Le cinéaste Tony Gatlif est mort mercredi 2 septembre à Arles, à l’âge de 77 ans. Sa famille a annoncé son décès ce vendredi 4 septembre à l’AFP, précisant qu’il était survenu à la suite d’un problème de santé alors qu’il travaillait encore sur un projet de film historique.Né à Alger en 1948, d’un père kabyle et d’une mère gitane, Boualem Dahmani, devenu Tony Gatlif, s’est imposé comme l’un des cinéastes français les plus engagés dans la défense et la représentation de la culture gitane. En près de cinquante ans, il aura réalisé 25 films, mêlant cinéma, musique, exil, liberté et vies marginalisées.
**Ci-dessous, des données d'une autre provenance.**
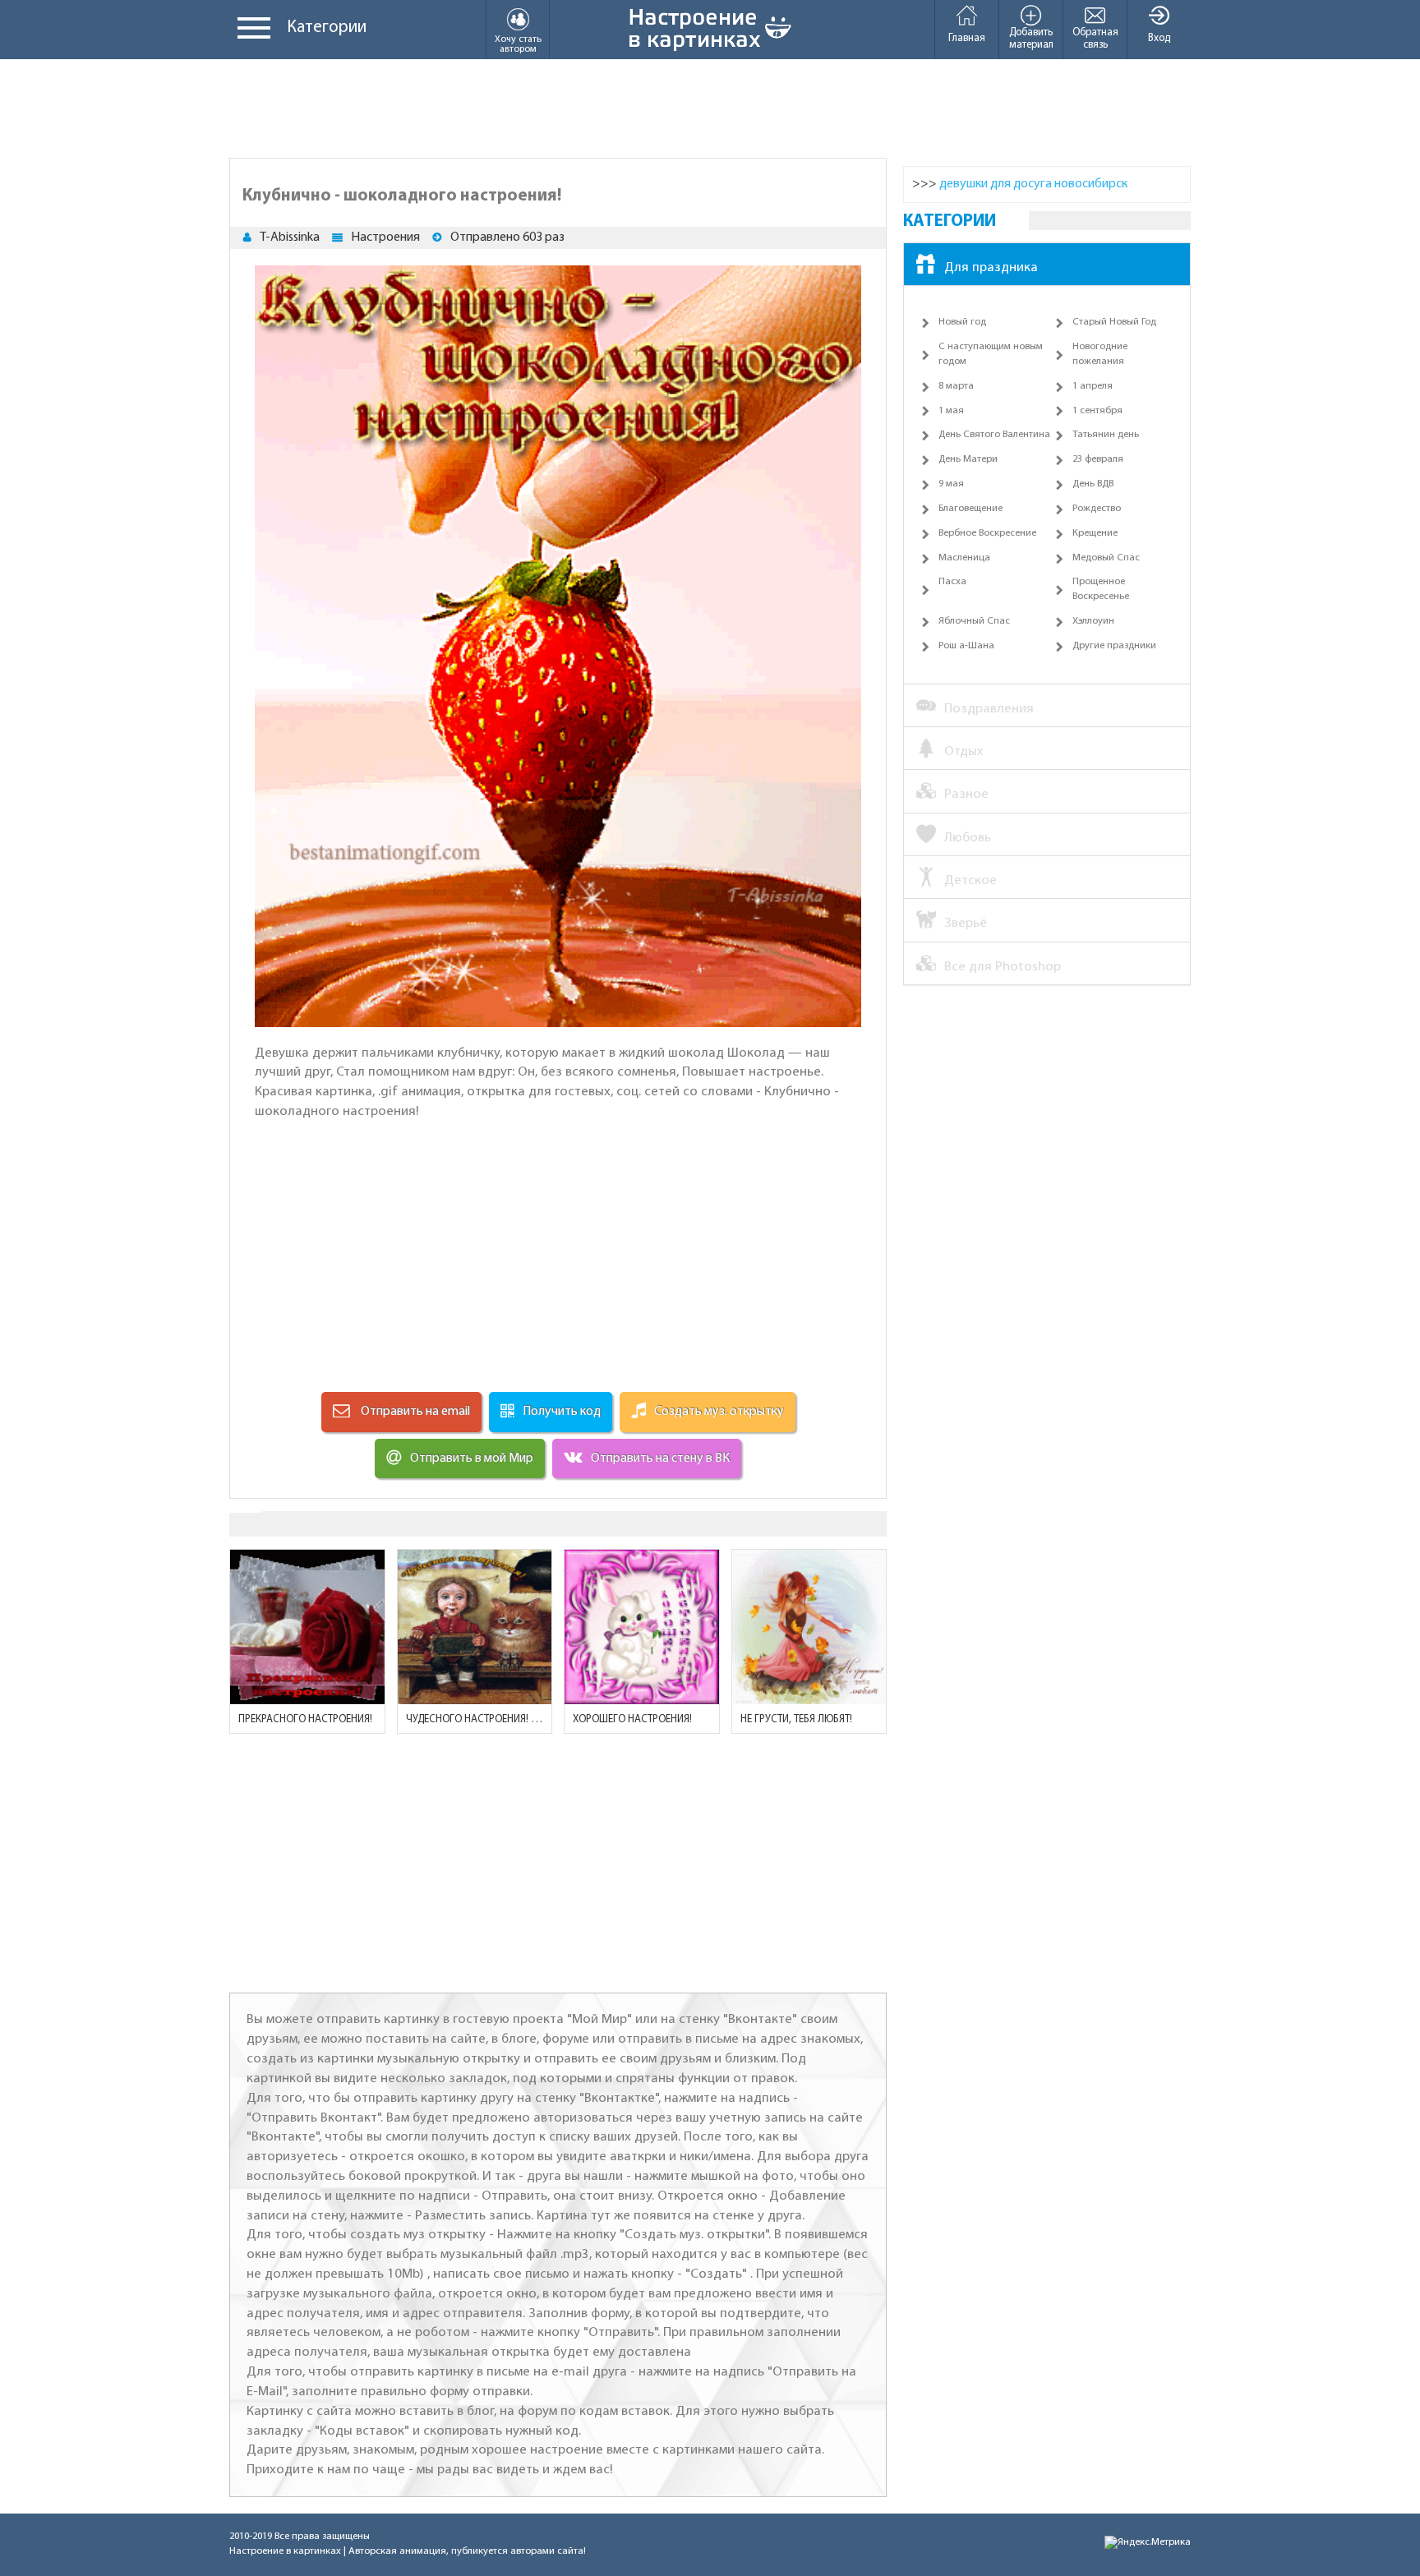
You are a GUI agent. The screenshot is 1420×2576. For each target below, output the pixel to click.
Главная (966, 38)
Son œuvre est notamment marquée par Les Princes (1983), Latcho Drom (1993), consacré aux musiques tziganes, et surtout Gadjo Dilo (1997), avec Romain Duris et Rona Hartner, devenu son film le plus célèbre. En 2004, Exils, consacré notamment à la mémoire de l’Algérie et à l’exil, lui avait valu le prix de la mise en scène au Festival de Cannes.
Très attaché à la Camargue et plus largement à l’Occitanie, Tony Gatlif avait également tourné Gaspard et Robinson près de Sète en 1989 et son dernier film, Ange, sorti en 2025, dans les Pyrénées-Orientales. Il travaillait ces derniers temps sur Oratorio, un projet consacré à la mémoire du camp de Rivesaltes.
Sa famille a salué « sa générosité, sa joie, sa poésie et son amour de la musique », sentiment sans aucun doute partagé par son très large public. Elle lui a souhaité « Latcho Drom », expression tzigane signifiant « Bonne route ».